HOW CAN I FIND WAYS TO SAVE MONEY?
- Do your laundry at a family/teacher’s house. Many teachers or people in your neighborhood will avail their washing machines in exchange for babysitting or gan pickup.
- Think before you clean. If it’s not dirty it doesn’t necessarily need to go to the cleaners.
- Buy wrinkle-free shirts to save money on dry-cleaning.
- Buy a loaf of white or whole wheat bread and put it in your freezer. Take out a few slices when you feel hungry. It will thaw in a few minutes and taste as fresh as when you put it in.
- Get your body used to drinking water, and bring a water-bottle when you go out. Fruit drinks and sodas can cost you a lot of money.
- Eat more meals in school. Some schools serve good food, some serve decent food, and some serve really bad food, but no matter what, it’s better than eating P’tcha everyday.
- American products tend to be more expensive in Israel. You can easily find an Israeli cereal that you enjoy instead of always looking for your favorite American cereal.
- Cream cheese is a great spread, but for some reason it is expensive in Israel. If you really like cream cheese you can make it yourself. Take 1 container of “Shamenet” and put it in a strainer for 24 hours, add 1/4 tsp. of salt for taste and you’ll have a lot of cream cheese for 2 Shekel.
- When going away for Shabbos make sure to take the bus. It is almost always the least expensive way to travel.
- Buy less expensive host gifts. A package of Angel’s rugelach or a MAK’s Cake are relatively inexpensive and are a perfectly acceptable gift.
- For those of you who are daring and have an oven why not make a tray of homemade chocolate chip cookies? You can give most of them to your host and you can enjoy an erev Shabbos treat.
- Take buses. The bus system in Israel is efficient for traveling within the city and outside the city. Make sure to check out the Egged bus information found in your complimetary copy of the Yeshiva Seminary Students Guide. Remember to give yourself extra time since buses do take longer than cabs.
- To save money on bus fare, purchase a round trip ticket. This ticket is called a Haloch V’chazor and is available on most intercity buses. A cartisia or bus card can also be purchased to save additional money on multiple rides to the same location.
- Plan accordingly before you go out to minimize travel cost and frustration.
- Go out with friends who are in a similar financial situation. It is easier to hang out with people who are also trying to save money versus those whose parents have given them carte blanche.
- Buying food when you are away from school is generally going to cost you more than if you bring your own food. (Tuna sandwich from home = 3 shekel, sandwich from a store=15-25 Shekel)

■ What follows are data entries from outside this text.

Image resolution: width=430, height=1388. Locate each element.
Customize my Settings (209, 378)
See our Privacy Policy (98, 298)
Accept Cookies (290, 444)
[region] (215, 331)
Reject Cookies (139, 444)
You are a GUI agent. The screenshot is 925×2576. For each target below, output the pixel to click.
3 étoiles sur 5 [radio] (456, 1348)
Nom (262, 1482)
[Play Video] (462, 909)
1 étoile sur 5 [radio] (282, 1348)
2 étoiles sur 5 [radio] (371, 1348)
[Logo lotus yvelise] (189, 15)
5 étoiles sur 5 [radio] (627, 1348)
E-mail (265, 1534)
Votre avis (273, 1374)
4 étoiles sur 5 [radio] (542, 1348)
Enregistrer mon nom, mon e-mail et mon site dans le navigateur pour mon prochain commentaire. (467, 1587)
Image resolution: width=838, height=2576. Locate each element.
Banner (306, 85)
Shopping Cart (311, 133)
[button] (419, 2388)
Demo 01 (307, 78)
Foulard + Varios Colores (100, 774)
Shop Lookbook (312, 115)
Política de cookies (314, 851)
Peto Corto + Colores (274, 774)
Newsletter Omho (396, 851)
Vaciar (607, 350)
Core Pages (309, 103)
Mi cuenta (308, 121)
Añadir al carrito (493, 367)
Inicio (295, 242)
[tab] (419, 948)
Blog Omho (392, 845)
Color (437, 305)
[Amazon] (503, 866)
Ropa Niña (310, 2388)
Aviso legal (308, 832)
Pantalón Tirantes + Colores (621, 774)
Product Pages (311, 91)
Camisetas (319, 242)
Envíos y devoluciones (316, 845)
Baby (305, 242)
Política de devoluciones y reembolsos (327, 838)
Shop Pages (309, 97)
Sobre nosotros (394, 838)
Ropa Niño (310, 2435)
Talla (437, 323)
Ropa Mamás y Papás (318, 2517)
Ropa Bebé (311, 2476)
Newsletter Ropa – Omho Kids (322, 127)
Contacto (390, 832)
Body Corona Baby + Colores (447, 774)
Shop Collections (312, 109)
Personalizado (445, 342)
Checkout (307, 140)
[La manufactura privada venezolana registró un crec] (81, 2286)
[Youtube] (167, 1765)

- If you choose to go out to eat, decide how much you want to spend before you go out.
- Ask a teacher or someone who works in your school, if there are any jobs available for after school hours.
- Don’t carry around a lot of money when you go out.
- When taking out money try to keep track of the date and amount. Pay attention how long it takes you to spend it. When you keep track of your money you will spend more carefully.
- Try to buy seforim/fan/heater/plastic-drawers from people who were in your school last year.
- There are so many ways to relax and have a good time that are inexpensive. Do research to find cheap trips and hikes and remember to bring food along.
- Think in shekalim, not in dollars.
- Ten shekel coins are worth about $2.50, but since they’re coins you are more apt to spend them faster. Change that way of thinking. Coins are money too.
- Prices in Israel are not always set. Some stores sell products significantly cheaper than others. Research before you buy.